An estimate is a rough outline of how much it would cost and how long it would take to get a job done.
As the seller of a product or service, estimates help both you and your potential client. An estimate provides a clear breakdown of a project so that potential clients understand how much the job could cost them.
Estimates are also used by potential clients to compare companies and their services. That’s why it is important you know how to sell your company through one.
Writing the perfect estimate can be the difference between you winning a job and losing one. It can take a while to find the right way to write an estimate for your business.
To get you started, here are five simple things to do before you write the perfect estimate. You can also learn how to build an estimate for clients with your detailed guide.
Tip 1: Examine the project
Before you begin writing an estimate, you need to establish some clarity about the project at hand. To do that, you need to know what your clients are looking for and clearly explain the services you provide.
Every client is different. Almost 90% of the battle of writing a really good estimate comes down to knowing what they want.

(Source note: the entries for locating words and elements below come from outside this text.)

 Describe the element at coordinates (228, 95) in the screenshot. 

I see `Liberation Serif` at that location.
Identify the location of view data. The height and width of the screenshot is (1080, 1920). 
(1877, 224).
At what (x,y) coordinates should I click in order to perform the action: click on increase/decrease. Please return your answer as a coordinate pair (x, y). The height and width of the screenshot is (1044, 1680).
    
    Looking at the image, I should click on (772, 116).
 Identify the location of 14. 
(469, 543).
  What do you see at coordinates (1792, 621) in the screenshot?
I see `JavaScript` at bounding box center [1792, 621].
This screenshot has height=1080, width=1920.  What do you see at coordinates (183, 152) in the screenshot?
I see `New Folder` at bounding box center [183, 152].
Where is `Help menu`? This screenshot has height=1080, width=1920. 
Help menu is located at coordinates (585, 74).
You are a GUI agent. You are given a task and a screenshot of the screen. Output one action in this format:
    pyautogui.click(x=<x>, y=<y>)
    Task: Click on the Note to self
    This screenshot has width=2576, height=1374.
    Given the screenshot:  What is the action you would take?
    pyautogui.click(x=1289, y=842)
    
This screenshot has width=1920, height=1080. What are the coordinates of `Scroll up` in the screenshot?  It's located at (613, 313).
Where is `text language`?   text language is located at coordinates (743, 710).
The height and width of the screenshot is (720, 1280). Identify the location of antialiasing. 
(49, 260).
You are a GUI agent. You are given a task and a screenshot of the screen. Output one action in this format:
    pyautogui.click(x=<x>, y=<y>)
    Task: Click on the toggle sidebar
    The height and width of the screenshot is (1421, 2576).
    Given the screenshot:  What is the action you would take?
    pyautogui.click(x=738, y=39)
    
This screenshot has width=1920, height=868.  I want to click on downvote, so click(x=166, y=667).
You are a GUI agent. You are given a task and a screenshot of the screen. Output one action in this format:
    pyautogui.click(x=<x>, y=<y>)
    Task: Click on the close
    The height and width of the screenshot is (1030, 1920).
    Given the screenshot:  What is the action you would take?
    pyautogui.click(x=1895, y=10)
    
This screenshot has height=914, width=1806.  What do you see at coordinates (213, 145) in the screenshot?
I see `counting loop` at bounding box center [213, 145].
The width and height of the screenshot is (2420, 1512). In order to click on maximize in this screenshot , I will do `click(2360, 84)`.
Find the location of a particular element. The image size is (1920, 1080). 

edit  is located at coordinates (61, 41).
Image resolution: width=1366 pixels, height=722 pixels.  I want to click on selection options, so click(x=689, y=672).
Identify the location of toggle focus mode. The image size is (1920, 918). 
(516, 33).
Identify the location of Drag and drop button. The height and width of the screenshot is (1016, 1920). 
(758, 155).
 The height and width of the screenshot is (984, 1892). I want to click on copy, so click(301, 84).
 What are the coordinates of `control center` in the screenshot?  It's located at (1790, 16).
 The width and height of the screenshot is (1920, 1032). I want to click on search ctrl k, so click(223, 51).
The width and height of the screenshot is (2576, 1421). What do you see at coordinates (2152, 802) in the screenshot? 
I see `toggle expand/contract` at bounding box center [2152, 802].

The first thing you should do is listen carefully to what the client is saying. If you’re confused at any point, ask the client to clarify what they want from an ideal seller. Asking questions will stop you from making assumptions that might prevent you from winning the project.
Ask your client questions around a project such as:
- What services are you (the client) looking for and what can be excluded
- What is the expected outcome of the project?
- When does the project need to be completed by?
During your first call with a client, listen carefully to what factors they are stressing.
Do they repeatedly refer to costs and minimising their budget? Are they looking for a high-quality product or service?
For some clients, all they want is a low cost yet reliable product or service. In these cases, you would want to price your service competitively.
Other clients might not be too concerned about budget and are willing to spend more for a higher quality service or product. For these clients, you would want to provide them with an estimate that matches the high-quality product/service you are selling.
The second thing you should do is examine the site of the project. If you’re onsite, you should carefully examine an area and identify any potential problems.
If you find any problems that can affect the project during your examination, mention these and discuss suggestions and alternatives around it.
By doing this, you not only show that you are skilled at your job but you also establish a better and more honest relationship with the client. Transparency in client jobs may help you get rehired for other jobs.
Tip 2: Estimate the time
Once you have established project details, you’ll need to estimate how long the job will take you. If you have completed a similar job, you can use the timeframe of that job to estimate the time the new job will take.
Another technique you can try is splitting the tasks into smaller parts. Estimate how long each area would take and then calculate the sum to get the final time estimate. Read our more comprehensive guide on estimation techniques and how to write clear estimates.
When estimating the time for a project to be completed, be realistic. The time that you estimate will be associated with the costs written. If you are new to your field, overestimate and give yourself enough time rather than too little.
Don’t forget to take into consideration any factors that might delay the project. These can be travel time, weather, legal approvals, conflicting engagements, etc.
Once you have estimated the time, you may find that the job is too much to handle in the timeframe your client desires or it could clash with another project you have planned. In this case, you may need to consider calculating the cost of hiring additional staff to finish the project in the time that works for both you and your client.
Tip 3: Calculate the cost of additional staff
There are many reasons why you may need to hire additional staff.
The job might be too difficult to handle on your own. The client may need the job done quicker than what you are able to do by yourself. Sometimes, the job simply requires additional people to complete i.e moving heavy furniture.
In any of these cases, you will need to hire additional staff to help you get the job done and this will need to be factored into the estimate.
It’s important to have a realistic view of the job and your capabilities so that you don’t end up losing your good standing with your clients for a job you could not finish.
Tip 4: Calculate the cost of materials
For any occupation, it’s important to familiarise yourself with the cost of materials and equipment.
Our suggestion is to do some research on the current market and write down a list of the costs for materials used in your field. Use this costs list as a reference for estimating how much materials will cost you for various projects. Keep in mind that the cost of materials may change depending on the season, current demand, or inflation and therefore should be updated accordingly.
Keeping a list of the costs is also beneficial for training any new staff members on how to estimate.
Additionally, if you have any items that will be used over a number of different projects, you can deduct these as a business expense on your taxes instead of charging your clients.
Tip 5: Research your competitors
If you’re just starting out and are stumped on what to charge your clients, do some research on your competitors. Look up competitors that are similar to your level of time in the market, type of service, and target market.
The cost you decide on needs to be reflective of the level of your service. Be aware that if you charge too little, your service may look cheap and unreliable. However, your pricing should be competitive. Also, if you price it high you need to have a basis for that claim on quality.
Although an estimate is a rough outline, it is better to be as close to the final price as possible. It may be challenging in the beginning but with experience and practice, you will be an estimating pro in no time.